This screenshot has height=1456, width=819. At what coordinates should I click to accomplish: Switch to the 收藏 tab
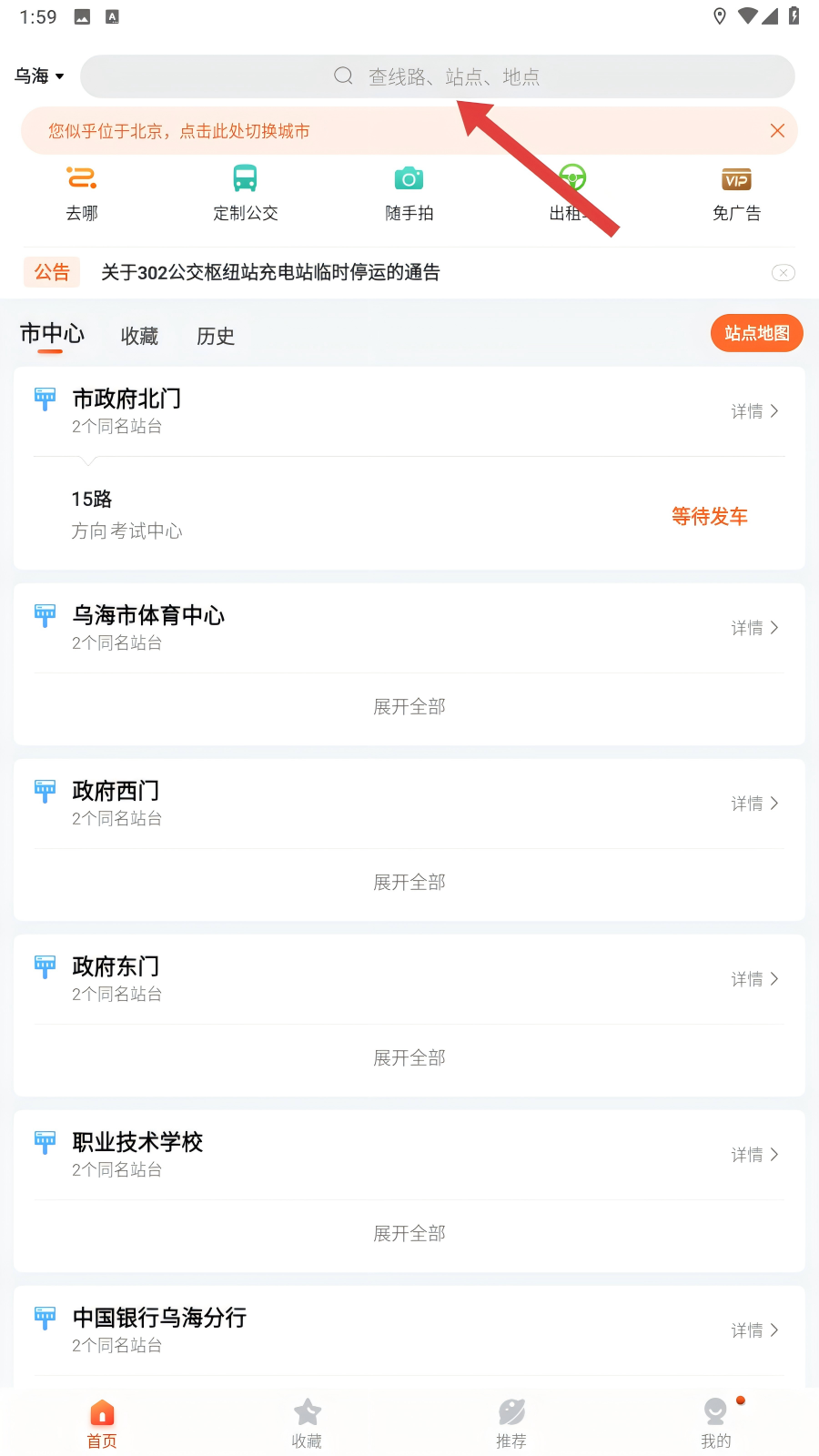139,337
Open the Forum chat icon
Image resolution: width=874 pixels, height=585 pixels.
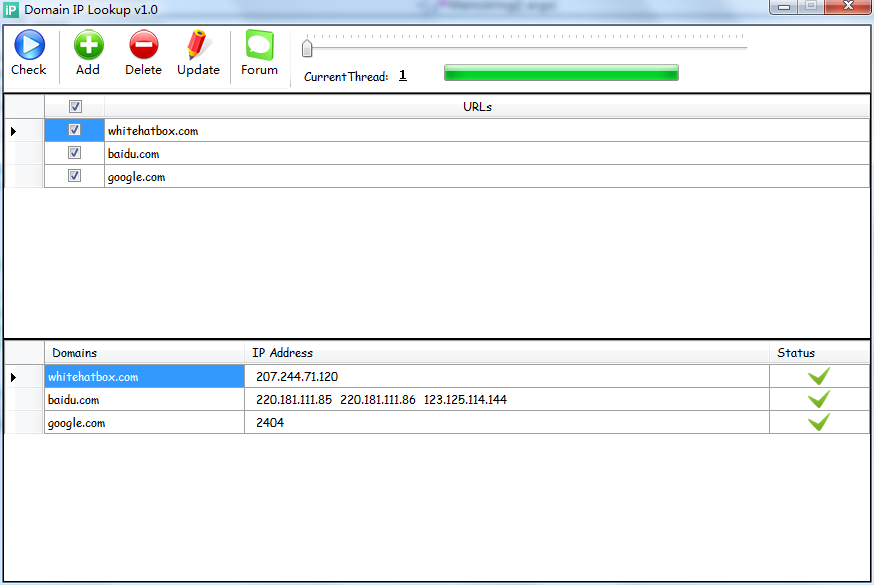click(259, 45)
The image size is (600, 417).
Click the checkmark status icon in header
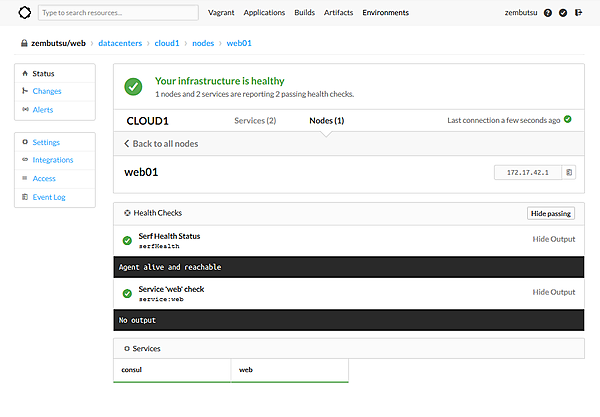pyautogui.click(x=564, y=13)
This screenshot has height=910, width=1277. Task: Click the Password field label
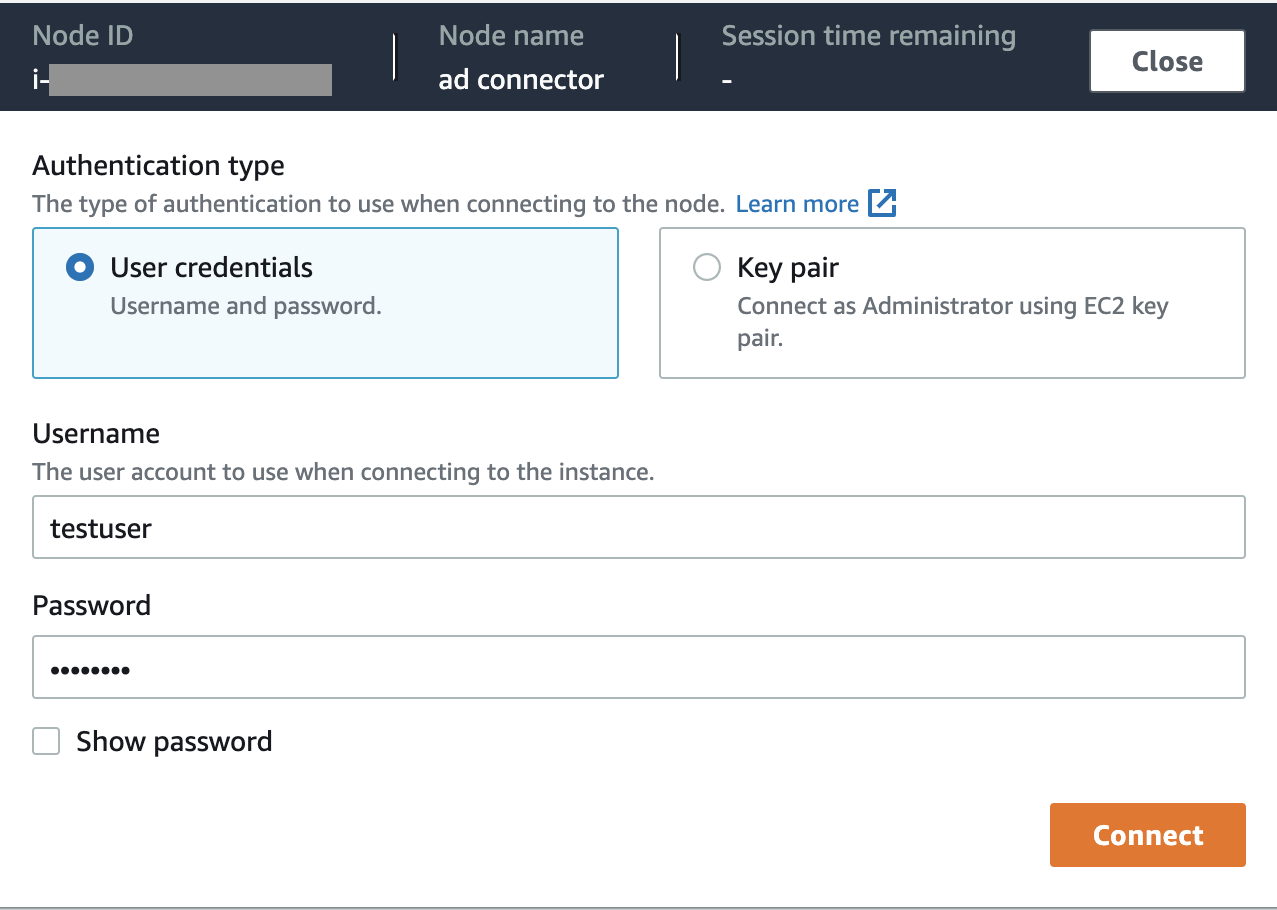[92, 605]
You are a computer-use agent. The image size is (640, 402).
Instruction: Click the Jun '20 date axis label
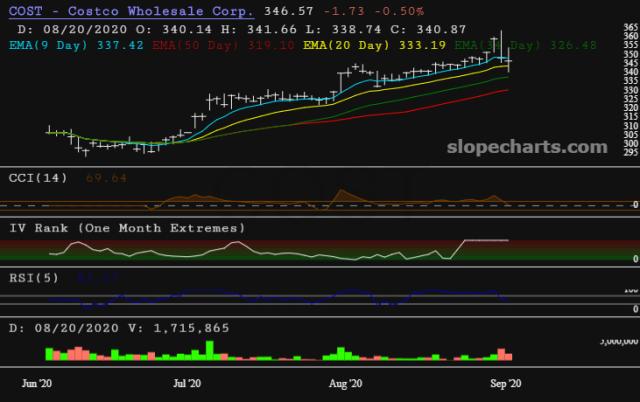(38, 382)
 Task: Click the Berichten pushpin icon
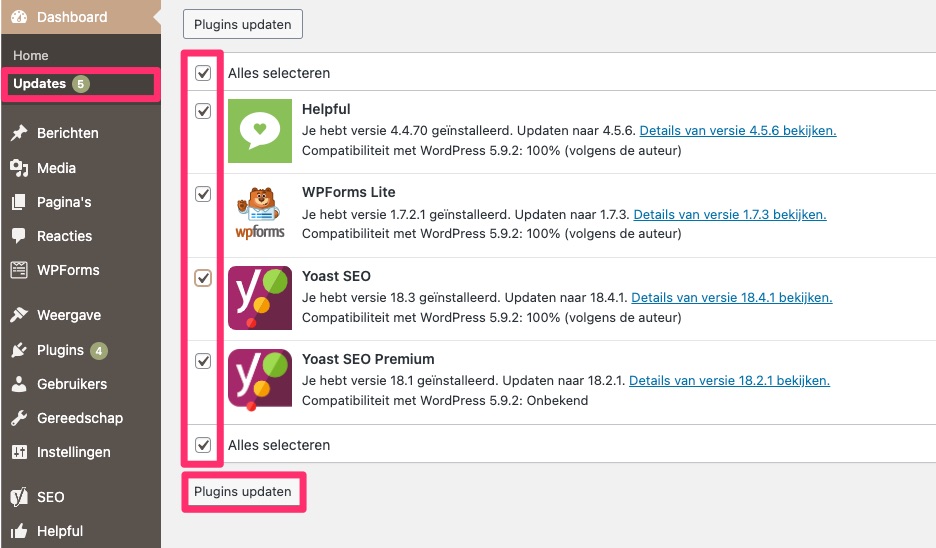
□ □ □ □ □ □ □
Rewrite all of the records above with every "icon" replaced by "symbol" and nothing else changed. Leave the pictures out.

*ANSWER*.
This screenshot has height=1456, width=819. At what coordinates should I click to accomplish: Switch to the 收藏 tab
139,337
Open the Forum chat symbol
Image resolution: width=874 pixels, height=585 pixels.
click(259, 45)
The image size is (600, 417).
Click the checkmark status symbol in header
pyautogui.click(x=564, y=13)
This screenshot has height=910, width=1277. Task: Click the Password field label
[92, 605]
You are a computer-use agent. The image size is (640, 402).
Instruction: Click the Jun '20 date axis label
(38, 382)
 Task: Click the Berichten pushpin symbol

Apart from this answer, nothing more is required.